Nalini, 70s, caring for her sister in Chennai — quoted in an India elder care surveyOption 3: Freelance / “Independent” Attendants
A significant portion of Indian families hire caregivers through personal references — a nurse from the previous hospital stay, someone a neighbour recommended. This is often the cheapest option and sometimes the best, when you find the right person. But the risk management is entirely yours.
✓ Genuine strengths
- Often lower cost
- Potentially excellent personal relationship
- No agency margin or intermediary
✗ Real trade-offs
- No background check, credentials unverified
- No backup if they’re sick or quit suddenly
- You are the employer — full liability
- No structured training or protocols
- High risk of direct hire after building familiarity
Best for: Families willing to invest in the relationship management themselves, and where the referral source is highly trusted. Not scalable beyond one senior.
Option 4: City-Wide Home Healthcare Platforms
The largest players in India’s organised home care space. Portea ($280M valuation, Series D) and HCAH ($85.5M valuation, Series B) operate across major cities using a hub-and-spoke model. They handle a wide range of services and have institutional backing. But the model has structural limitations.
✓ Genuine strengths
- Brand recognition and institutional trust
- Wide service range including physiotherapy
- Available in most Tier 1 cities
- Reasonably structured documentation
✗ Real trade-offs
- 45–90 min response times (city-wide dispatch)

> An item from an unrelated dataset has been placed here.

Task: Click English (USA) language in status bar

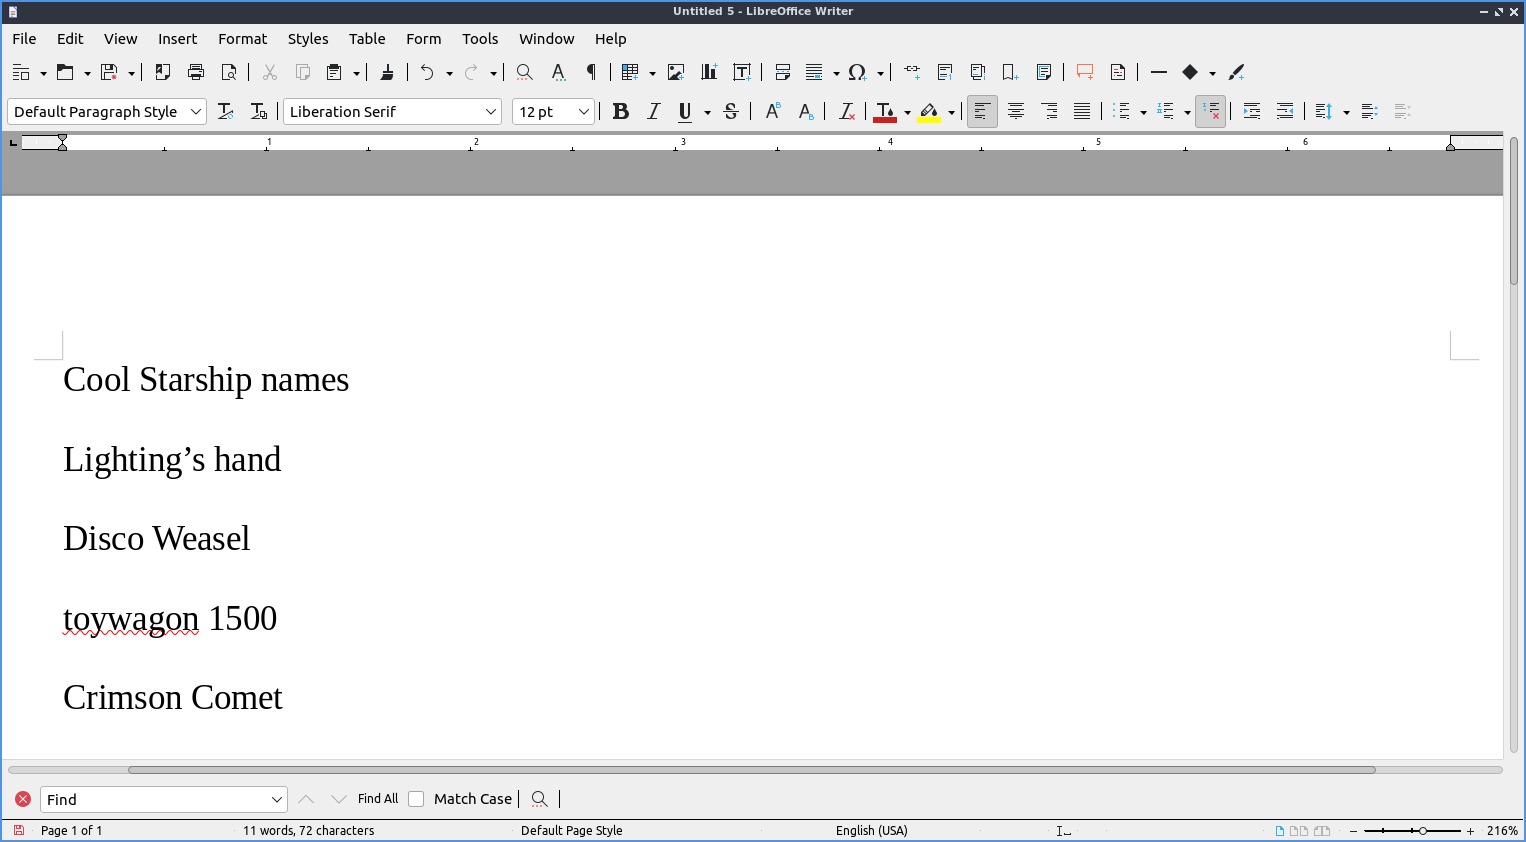Action: pos(871,831)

- Different nurse almost every visit
- ₹1,200–2,500/visit is expensive at frequency
- Optimised for acute/episodic care, not ongoing management
- Customer complaints around reliability are well-documented
Best for: One-off clinical procedures — post-surgery wound care, an IV, a physiotherapy course. Not for continuous, relationship-based elder care management.
Option 5: Family-Managed Care
Still the dominant model in India, even as the joint family structure erodes. The “primary family caregiver” is typically a daughter, daughter-in-law, or retired spouse. The research on this model is sobering.
✓ Genuine strengths
- Deepest trust and familiarity
- Most emotionally responsive care
- Lowest cash cost
✗ Real trade-offs
- Caregiver burnout is extremely common
- No structured health data capture
- Primary caregiver’s career and life put on hold
- Crisis response capacity is limited
- Often involves children living in other cities — not viable
Best for: Spouses or co-located family who genuinely have the capacity. Needs to be supported by structured professional visits, not treated as an alternative to them.

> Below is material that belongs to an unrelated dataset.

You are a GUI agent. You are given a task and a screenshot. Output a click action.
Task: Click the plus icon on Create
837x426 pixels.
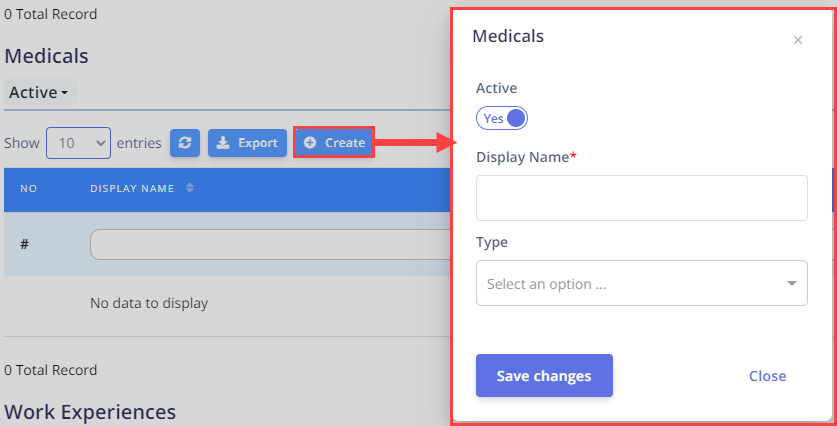310,143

How do the options compare?
| Model | Response Time | Continuity | Clinical Quality | Cost / Month | Health Data |
|---|---|---|---|---|---|
| Senior Living (premium) | Immediate | High | Good | ₹70k–1.5L | Basic |
| Nursing Agency | 2–6 hours | Very Low | Variable | ₹21k–45k | None |
| Freelance Attendant | No SLA | Medium | Unverified | ₹12k–22k | None |
| Portea / HCAH | 45–90 min | Low | Good | ₹15k–50k | Per-visit only |
| Family-managed | Immediate | High | Limited | ₹0 cash | Informal only |
| YORO Health (RWA-embedded) | <10 min | High (same Pro) | Protocol-driven | ₹4k–13k | 15 markers/visit |
The honest answer: what should you choose?
The decision tree is actually simpler than the options make it seem. Start with these three questions:
Is your parent willing to leave home? If yes — and only if genuinely yes — senior living communities are worth serious exploration. If no (the more common answer), you’re in the home care space.
What’s the primary need: acute clinical or ongoing management? For post-surgery acute clinical care at high frequency, Portea or HCAH make sense for the short term. For ongoing, relationship-based health management — which is most of what chronic disease in older adults requires — you need continuity that a city-wide dispatch model can’t deliver.
Is proximity achievable? If your parent lives in a large gated community or township, embedded models like YORO Health offer a structural advantage that city-wide models cannot match: a nurse who’s inside the gate already, can be at the door in under 10 minutes, and builds a relationship that compounds over months.